Work to complete> Of all the entries below, retype only the lines from the one with "Viewport: 1014px width, 391px height." through the one with "Click the up arrow in the top toolbar", exactly as they appear.

---- Given data

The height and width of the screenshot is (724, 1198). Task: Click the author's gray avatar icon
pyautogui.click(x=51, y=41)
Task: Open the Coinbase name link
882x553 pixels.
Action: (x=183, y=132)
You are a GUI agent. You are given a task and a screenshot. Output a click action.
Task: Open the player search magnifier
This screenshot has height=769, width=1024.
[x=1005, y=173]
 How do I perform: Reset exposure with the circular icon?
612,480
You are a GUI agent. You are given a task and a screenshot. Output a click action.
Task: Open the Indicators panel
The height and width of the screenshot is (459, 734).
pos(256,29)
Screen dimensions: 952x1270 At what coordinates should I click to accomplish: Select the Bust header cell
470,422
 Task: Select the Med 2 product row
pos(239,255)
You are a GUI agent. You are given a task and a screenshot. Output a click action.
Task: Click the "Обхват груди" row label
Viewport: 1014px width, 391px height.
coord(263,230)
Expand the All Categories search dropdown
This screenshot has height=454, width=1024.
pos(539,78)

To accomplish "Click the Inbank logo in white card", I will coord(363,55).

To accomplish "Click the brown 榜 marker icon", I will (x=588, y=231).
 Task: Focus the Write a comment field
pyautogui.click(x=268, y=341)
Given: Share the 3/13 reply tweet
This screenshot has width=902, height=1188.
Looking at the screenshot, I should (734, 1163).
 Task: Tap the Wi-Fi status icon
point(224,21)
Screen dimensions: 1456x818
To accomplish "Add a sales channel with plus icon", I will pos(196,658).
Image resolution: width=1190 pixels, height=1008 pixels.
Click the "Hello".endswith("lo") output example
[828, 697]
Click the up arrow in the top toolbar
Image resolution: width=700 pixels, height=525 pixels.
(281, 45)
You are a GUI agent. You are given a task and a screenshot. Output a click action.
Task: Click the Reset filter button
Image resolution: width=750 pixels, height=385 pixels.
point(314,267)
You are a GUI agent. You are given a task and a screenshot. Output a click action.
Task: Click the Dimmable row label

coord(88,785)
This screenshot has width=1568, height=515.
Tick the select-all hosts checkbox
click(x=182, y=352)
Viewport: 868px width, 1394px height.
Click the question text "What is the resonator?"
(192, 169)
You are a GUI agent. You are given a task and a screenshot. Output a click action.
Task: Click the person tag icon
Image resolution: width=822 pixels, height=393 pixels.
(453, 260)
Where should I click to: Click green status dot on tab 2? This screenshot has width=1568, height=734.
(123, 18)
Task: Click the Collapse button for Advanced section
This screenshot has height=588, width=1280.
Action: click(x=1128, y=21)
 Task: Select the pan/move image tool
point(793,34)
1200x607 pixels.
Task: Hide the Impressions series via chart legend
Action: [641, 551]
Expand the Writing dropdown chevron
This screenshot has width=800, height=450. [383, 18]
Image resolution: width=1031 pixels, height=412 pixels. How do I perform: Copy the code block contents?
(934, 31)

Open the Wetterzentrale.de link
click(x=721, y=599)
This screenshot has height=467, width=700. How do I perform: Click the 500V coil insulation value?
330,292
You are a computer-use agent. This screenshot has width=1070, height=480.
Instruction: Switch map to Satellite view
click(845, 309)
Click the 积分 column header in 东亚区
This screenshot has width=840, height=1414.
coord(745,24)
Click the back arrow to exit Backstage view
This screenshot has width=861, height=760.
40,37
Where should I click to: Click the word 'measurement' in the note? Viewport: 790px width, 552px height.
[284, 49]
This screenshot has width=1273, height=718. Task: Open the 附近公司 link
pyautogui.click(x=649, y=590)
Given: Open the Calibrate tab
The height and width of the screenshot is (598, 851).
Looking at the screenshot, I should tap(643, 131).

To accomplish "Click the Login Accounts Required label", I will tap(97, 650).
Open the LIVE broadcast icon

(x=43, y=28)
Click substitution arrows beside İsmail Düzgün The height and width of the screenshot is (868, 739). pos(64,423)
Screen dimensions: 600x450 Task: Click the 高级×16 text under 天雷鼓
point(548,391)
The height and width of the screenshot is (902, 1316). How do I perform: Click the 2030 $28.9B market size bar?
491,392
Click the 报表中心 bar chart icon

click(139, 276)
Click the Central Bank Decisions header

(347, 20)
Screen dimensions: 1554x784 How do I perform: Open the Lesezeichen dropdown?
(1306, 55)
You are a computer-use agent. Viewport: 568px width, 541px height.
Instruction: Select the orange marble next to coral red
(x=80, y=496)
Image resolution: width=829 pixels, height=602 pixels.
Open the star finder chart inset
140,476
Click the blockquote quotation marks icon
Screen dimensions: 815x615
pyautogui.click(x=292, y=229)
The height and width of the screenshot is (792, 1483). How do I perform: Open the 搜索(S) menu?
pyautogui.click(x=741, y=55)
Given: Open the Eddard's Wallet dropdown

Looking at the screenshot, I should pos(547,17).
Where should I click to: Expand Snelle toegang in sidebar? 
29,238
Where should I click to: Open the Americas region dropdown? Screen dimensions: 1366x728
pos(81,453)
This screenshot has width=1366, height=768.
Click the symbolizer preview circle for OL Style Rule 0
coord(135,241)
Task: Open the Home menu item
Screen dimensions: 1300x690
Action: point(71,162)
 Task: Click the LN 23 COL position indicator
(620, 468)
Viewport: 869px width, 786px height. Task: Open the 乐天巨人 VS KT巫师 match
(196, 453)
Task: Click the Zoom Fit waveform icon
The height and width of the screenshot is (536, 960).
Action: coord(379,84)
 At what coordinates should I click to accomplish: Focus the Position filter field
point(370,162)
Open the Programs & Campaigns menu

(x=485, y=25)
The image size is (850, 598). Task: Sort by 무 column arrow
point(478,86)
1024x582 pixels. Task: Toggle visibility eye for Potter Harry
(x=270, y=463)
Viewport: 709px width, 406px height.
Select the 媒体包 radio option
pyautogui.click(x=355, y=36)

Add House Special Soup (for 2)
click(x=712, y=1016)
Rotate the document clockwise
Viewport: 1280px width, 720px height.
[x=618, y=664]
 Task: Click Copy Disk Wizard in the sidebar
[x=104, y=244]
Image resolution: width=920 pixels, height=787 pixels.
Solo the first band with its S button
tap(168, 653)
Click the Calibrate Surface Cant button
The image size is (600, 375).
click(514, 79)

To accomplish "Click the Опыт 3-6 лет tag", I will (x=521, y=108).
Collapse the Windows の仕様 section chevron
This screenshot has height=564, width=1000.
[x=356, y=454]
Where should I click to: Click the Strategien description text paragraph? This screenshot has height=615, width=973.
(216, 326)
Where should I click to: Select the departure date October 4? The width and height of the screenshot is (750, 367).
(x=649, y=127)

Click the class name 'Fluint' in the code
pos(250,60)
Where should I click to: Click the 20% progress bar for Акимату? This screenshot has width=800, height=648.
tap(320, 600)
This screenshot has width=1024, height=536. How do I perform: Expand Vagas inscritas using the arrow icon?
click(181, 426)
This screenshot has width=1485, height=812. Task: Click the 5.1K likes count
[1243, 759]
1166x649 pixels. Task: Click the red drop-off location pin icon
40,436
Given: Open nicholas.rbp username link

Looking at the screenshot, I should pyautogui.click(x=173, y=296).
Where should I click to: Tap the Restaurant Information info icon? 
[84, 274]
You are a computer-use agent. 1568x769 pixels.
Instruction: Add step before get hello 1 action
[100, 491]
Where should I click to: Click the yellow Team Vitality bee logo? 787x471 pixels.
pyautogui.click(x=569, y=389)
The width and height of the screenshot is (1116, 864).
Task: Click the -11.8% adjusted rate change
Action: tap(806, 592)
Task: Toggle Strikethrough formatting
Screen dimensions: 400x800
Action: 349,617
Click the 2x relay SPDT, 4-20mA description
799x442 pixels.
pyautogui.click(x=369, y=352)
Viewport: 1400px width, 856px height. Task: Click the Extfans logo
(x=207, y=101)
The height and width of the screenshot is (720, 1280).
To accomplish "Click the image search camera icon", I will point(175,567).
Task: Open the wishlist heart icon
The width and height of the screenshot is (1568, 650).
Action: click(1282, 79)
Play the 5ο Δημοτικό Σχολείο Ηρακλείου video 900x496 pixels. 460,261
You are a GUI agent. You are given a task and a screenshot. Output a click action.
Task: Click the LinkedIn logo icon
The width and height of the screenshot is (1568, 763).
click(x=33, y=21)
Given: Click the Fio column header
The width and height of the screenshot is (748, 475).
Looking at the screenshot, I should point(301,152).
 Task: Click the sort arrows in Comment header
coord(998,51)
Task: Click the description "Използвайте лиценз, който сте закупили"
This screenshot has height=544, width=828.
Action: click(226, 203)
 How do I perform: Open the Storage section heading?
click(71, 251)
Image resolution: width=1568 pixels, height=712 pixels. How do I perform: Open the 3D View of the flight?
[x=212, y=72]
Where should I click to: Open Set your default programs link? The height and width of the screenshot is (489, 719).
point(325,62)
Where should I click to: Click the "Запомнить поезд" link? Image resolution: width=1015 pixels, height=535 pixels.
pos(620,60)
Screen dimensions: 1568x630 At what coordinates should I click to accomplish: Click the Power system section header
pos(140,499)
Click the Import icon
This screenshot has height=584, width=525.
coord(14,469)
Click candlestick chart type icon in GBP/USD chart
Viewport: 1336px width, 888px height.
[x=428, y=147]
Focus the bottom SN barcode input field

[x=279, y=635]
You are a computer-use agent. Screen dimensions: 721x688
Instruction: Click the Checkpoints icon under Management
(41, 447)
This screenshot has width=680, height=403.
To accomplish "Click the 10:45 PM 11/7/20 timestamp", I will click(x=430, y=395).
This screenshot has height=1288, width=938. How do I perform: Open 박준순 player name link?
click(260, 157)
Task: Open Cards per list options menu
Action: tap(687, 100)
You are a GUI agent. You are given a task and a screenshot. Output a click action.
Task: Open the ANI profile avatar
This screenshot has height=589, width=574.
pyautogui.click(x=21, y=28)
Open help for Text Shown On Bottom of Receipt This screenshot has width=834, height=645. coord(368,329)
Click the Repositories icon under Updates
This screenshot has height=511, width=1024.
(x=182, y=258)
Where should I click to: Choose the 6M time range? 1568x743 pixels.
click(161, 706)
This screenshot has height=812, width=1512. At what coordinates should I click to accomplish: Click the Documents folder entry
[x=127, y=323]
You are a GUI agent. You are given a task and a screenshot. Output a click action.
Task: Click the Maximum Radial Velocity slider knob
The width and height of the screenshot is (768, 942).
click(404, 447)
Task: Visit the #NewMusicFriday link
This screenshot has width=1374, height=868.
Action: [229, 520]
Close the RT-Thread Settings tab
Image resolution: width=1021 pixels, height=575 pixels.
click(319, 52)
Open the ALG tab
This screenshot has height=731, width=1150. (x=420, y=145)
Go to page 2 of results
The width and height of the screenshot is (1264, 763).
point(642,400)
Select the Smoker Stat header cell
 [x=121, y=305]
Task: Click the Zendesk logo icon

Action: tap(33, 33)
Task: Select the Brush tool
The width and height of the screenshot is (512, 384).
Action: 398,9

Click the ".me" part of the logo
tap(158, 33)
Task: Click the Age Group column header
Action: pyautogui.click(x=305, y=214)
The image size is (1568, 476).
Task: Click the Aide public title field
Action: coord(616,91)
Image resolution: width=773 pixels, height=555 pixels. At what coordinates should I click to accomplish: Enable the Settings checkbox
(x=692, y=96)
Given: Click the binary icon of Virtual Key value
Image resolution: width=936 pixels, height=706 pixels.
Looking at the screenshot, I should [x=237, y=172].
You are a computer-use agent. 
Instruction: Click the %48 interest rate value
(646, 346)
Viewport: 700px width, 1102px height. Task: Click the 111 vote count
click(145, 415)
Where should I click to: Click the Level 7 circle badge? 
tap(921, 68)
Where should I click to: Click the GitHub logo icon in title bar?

--------

Answer section>
Viewport: 1014px width, 391px height.
coord(263,230)
Expand the All Categories search dropdown
This screenshot has height=454, width=1024.
pos(539,78)

To accomplish "Click the Inbank logo in white card", I will coord(363,55).

To accomplish "Click the brown 榜 marker icon", I will (x=588, y=231).
 Task: Focus the Write a comment field
pyautogui.click(x=268, y=341)
Given: Share the 3/13 reply tweet
This screenshot has width=902, height=1188.
Looking at the screenshot, I should (734, 1163).
 Task: Tap the Wi-Fi status icon
point(224,21)
Screen dimensions: 1456x818
To accomplish "Add a sales channel with plus icon", I will pos(196,658).
Image resolution: width=1190 pixels, height=1008 pixels.
Click the "Hello".endswith("lo") output example
[828, 697]
Click the up arrow in the top toolbar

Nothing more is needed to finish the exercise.